TASK INSTRUCTIONS:
Your answer must be the records below, repeated exactly, with every picture left out.

DATA FOR REVIEW:

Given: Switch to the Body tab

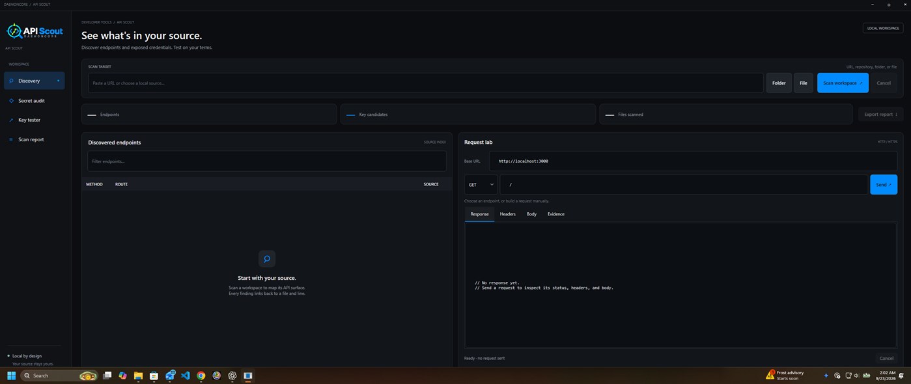Looking at the screenshot, I should pos(531,214).
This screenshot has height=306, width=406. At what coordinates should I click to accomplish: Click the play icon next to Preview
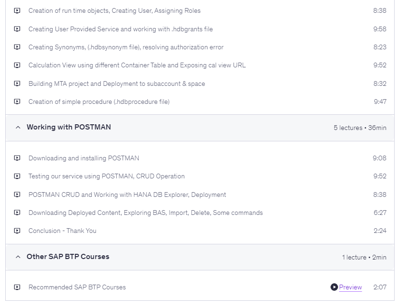click(x=334, y=287)
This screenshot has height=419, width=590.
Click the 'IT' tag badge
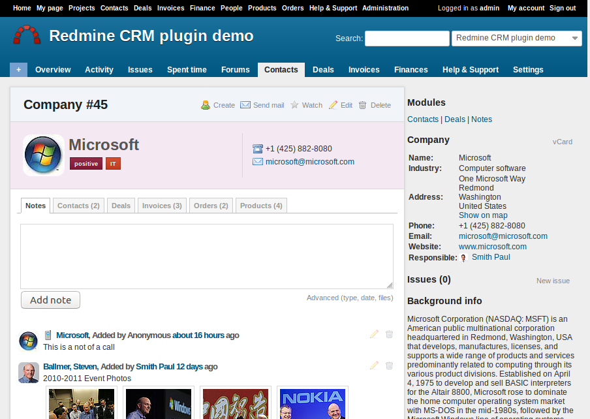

WORKED SOLUTION:
Given: Switch to the Body tab

Looking at the screenshot, I should pos(531,214).
This screenshot has height=306, width=406. At what coordinates should I click to accomplish: Click the play icon next to Preview
click(x=334, y=287)
This screenshot has height=419, width=590.
Click the 'IT' tag badge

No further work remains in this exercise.